Reputation: 10740
After hearing about it in a C course I've been experimenting with self-modifying code. I have a function which sets the memory protections for a segment of memory using mprotect:
int SetMemoryProtections(void* addr, size_t length, int protection_flag)
{
size_t addr_as_int = (size_t)(byte*)addr;
size_t page_size = getpagesize();
//Address must be multiple of system page size
size_t aligned_addr_as_int = (addr_as_int / page_size) * page_size;
size_t additional_length = addr_as_int - aligned_addr_as_int;
void* aligned_addr = (byte*)addr - additional_length;
if(mprotect(aligned_addr, length + additional_length, protection_flag))
{
return -1;
}
else
{
return 0;
}
}
However when I try calling it on my chunk of dynamically allocated memory, I get an error with error code EACCES. Why is this happening, and is there any way to get around it? When f_data_buffer
is allocated on the stack, there's no error message (that's the commented out line).

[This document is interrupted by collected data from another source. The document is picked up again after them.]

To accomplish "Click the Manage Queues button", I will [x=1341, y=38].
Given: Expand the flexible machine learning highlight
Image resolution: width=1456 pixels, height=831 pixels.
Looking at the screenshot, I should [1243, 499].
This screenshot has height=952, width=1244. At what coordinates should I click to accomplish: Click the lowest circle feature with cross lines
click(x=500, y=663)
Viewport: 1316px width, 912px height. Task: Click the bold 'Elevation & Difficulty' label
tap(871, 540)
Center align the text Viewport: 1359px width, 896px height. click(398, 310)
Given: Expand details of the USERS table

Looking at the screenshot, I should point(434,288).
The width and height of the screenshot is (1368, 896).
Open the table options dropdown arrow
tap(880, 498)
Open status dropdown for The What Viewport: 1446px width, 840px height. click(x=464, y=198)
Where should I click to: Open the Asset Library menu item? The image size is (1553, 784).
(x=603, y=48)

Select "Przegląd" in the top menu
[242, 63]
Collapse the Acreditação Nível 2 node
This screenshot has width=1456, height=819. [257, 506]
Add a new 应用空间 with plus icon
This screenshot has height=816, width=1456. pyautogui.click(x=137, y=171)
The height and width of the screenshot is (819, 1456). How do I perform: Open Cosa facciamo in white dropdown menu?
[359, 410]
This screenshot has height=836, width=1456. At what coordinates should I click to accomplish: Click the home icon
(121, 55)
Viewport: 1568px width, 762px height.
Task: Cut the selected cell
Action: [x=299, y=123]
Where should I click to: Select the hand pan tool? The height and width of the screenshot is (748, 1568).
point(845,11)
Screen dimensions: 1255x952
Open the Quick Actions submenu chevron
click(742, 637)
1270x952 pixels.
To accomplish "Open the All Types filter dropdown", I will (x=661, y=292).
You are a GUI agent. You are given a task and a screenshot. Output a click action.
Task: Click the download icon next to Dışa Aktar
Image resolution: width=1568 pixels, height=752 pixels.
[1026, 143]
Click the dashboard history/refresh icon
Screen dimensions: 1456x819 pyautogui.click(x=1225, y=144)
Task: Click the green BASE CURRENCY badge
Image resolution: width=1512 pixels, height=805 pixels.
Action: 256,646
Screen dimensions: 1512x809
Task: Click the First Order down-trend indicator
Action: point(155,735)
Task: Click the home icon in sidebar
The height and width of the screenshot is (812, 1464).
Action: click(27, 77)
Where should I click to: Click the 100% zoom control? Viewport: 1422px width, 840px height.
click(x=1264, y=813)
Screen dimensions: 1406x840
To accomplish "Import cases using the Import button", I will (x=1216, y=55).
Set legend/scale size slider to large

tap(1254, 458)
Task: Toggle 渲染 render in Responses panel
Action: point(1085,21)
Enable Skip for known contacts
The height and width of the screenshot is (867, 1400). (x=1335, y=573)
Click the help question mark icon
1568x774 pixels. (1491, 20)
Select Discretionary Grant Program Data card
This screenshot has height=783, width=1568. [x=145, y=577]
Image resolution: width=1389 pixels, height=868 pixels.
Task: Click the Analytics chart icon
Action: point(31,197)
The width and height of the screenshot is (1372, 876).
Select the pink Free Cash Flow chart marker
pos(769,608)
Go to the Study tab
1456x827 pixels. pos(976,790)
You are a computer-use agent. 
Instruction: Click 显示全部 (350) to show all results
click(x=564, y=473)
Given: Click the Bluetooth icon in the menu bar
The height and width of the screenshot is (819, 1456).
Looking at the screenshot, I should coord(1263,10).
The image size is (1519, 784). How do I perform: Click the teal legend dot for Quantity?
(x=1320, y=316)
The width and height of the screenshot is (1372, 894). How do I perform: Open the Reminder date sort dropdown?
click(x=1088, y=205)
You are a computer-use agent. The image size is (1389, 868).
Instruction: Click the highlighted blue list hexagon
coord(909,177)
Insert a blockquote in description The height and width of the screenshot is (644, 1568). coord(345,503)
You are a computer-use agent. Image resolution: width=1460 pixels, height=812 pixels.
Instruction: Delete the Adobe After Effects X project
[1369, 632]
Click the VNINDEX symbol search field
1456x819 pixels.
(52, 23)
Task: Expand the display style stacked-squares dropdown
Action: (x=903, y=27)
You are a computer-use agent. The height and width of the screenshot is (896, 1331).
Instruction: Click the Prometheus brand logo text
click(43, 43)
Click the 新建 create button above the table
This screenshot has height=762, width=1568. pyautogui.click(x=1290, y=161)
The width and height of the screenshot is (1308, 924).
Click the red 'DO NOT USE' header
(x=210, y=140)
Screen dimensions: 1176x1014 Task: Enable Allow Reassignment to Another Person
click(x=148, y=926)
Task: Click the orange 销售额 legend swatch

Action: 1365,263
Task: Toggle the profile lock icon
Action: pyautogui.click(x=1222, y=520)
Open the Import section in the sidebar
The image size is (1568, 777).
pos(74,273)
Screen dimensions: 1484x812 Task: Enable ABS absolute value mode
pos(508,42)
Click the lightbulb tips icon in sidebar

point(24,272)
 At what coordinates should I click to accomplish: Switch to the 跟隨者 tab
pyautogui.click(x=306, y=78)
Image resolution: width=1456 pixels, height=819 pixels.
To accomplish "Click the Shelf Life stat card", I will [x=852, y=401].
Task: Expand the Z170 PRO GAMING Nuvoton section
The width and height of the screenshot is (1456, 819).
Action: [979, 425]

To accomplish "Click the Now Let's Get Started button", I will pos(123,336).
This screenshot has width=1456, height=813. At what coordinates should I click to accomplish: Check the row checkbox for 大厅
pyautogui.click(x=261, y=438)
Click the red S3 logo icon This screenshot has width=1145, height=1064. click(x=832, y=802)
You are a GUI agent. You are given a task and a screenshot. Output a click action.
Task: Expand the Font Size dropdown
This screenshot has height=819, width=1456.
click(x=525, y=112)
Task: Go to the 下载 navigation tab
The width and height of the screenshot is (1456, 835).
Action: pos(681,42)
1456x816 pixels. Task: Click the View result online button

Code calling SetMemoryProtections
:
//byte f_data_buffer[16384];//Converts function pointer to byte pointer
byte* f_data_buffer = malloc(sizeof(byte) * getpagesize() * 3);
byte* f_data = f_data_buffer + getpagesize();
if(SetMemoryProtections(f_data, 20, PROT_READ | PROT_WRITE | PROT_EXEC))
{
printf("SetMemoryProtections encountered error. Error code: ");
switch(errno)
{
case EACCES: printf("EACCES"); break;
case EINVAL: printf("EINVAL"); break;
case ENOMEM: printf("ENOMEM"); break;
}
printf("\n");
return -1;
}
Update: I rewrote the code to that it reads errno before calling printf. (It creates a local variable called err, sets err to errno, then calls the switch with err) and I get the same EACCES error code.